• _REQUIRED ACTIONS_
- A) In the 2010 Blue Jays bullpen preview, who is the left-handed reliever named as the only one on the team?
- B) Carry on the 2010 Blue Jays bullpen preview from the point where it stops.

• _GIVEN TEXT_
The Bullpen and the Season: The 2010 Toronto Blue Jays Season Preview Part 3
After seven innings of excellent pitching from Shaun Marcum, the 2010 Blue Jays turned to one of their strong points of seasons past: the bullpen.
However, the 2010 bullpen is not the bullpen of years past. It is decently strong, but it also is a mix of new and old faces, with players like Valdez in and Accardo and Janssen returning.
The seemingly biggest issue for the bullpen right now seems to be the closer role and who will become 'the guy'. But, the even bigger issue will be the lack of left handers and the long relief.
Jeremy Accardo is perhaps the biggest question mark in the 2010 Jays bullpen and will be pushed by Jesse Carlson from triple A Las Vegas. Ever since coming to Toronto in a deal for Vinny Chulk, Accardo hasn't really panned out as a Blue Jay.
Despite being a relatively hard thrower and having promise as the future closer, Accardo has only registered one good season with the Jays, saving 30 games in 35 opportunities. Since than Accardo has seen limited time with the Blue Jays, only pitching 25 innings last season and only 12 the year before.
Accardo has made the team out of camp and with only one left hander, Scott Downs, that must mean that Gaston, Walton, and the rest of the coaching staff believe Accardo is ready for a larger chunk of innings. If Accardo falters as he has in the past, Carlson will take his position in the bullpen.

• _GIVEN MATERIAL_
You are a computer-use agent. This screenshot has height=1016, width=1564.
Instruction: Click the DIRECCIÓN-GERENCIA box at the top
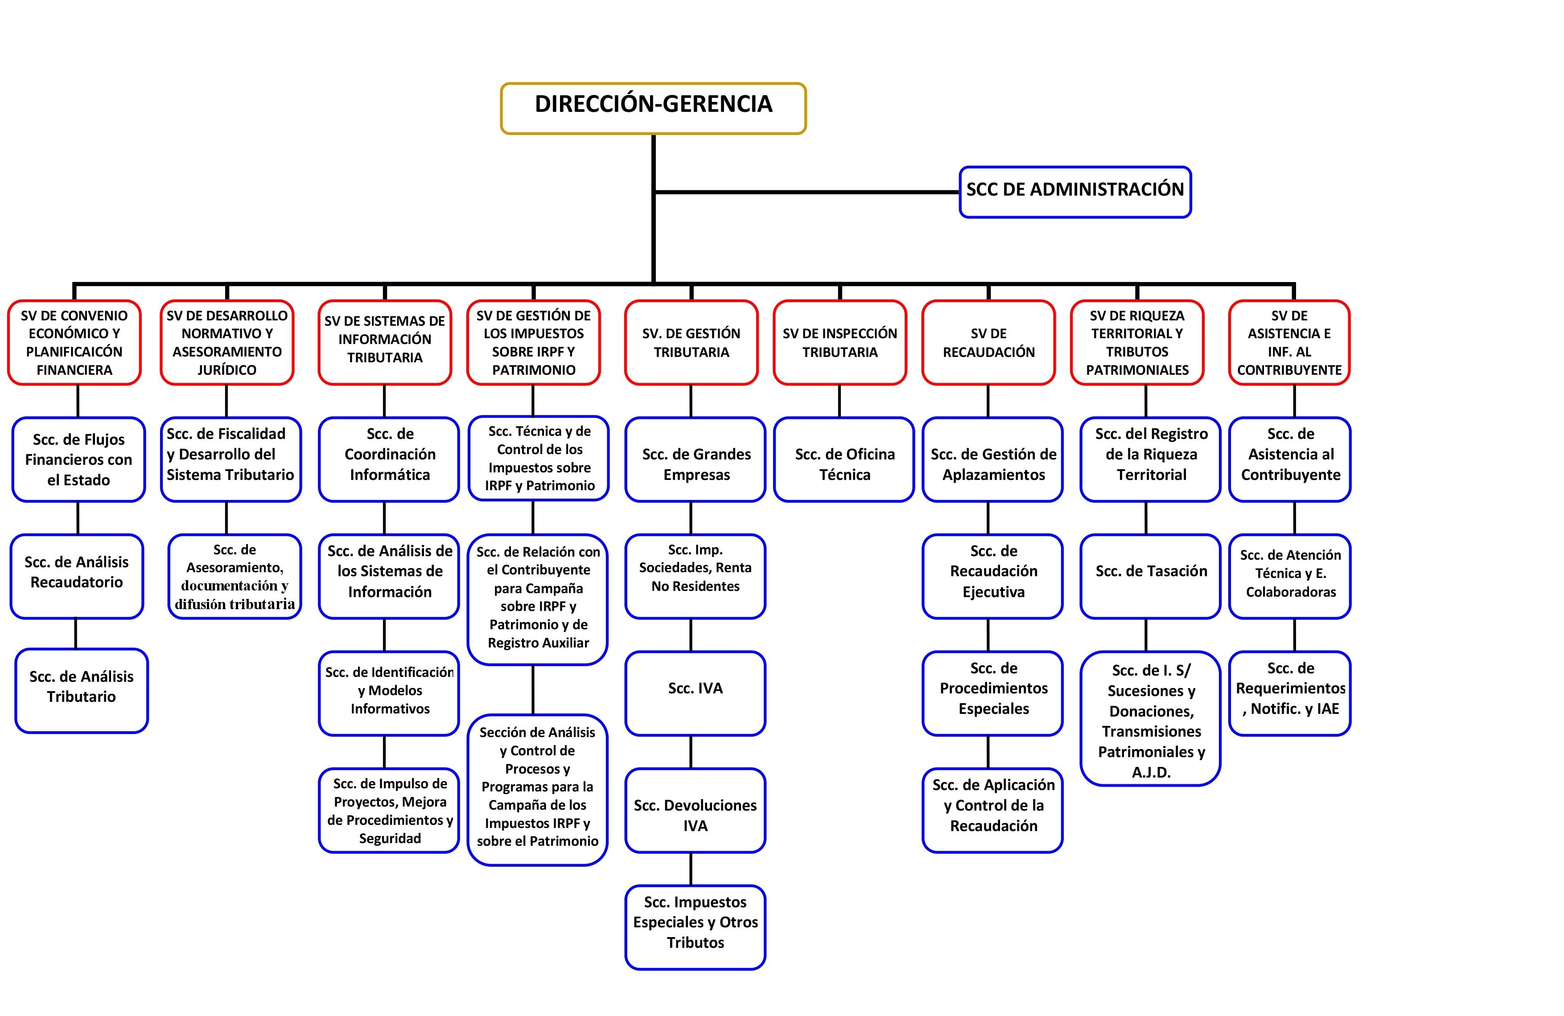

• _RESPONSES IN ORDER_
- A) Scott Downs.

- B)
Look for Accardo to make a surprisingly strong bid to be the seventh inning man for Gaston, especially if either Frasor, Downs or Gregg pitch poorly.
Shawn Camp has shown that he can eat up a large amount of innings for the Blue Jays, taking 79 last season. Camp has also maintained a 2:1 strikeout to walk ratio for his career and is an excellent fall back plan for Gaston. However, he is also susceptible to pressure from Carlson. With his lowest ERA and highest amount of innings pitched coming last season, he will not be the first pitcher sent down.
Camp bodes well for the Blue Jays' bullpen as he also shown that he can pitch more than just one inning at a time. This will come in handy with a young starting staff and the threat of more early game Rogers' phone calls to the bullpen.
Camp will be only one of many answering those calls this season.
Although many may find the following comments off, I truly believe that Casey Janssen is the key to the strength of the 2010 bullpen for the Blue Jays. Janssen is the only long reliever. He can also see middle relief work if the starting staff becomes more consistent.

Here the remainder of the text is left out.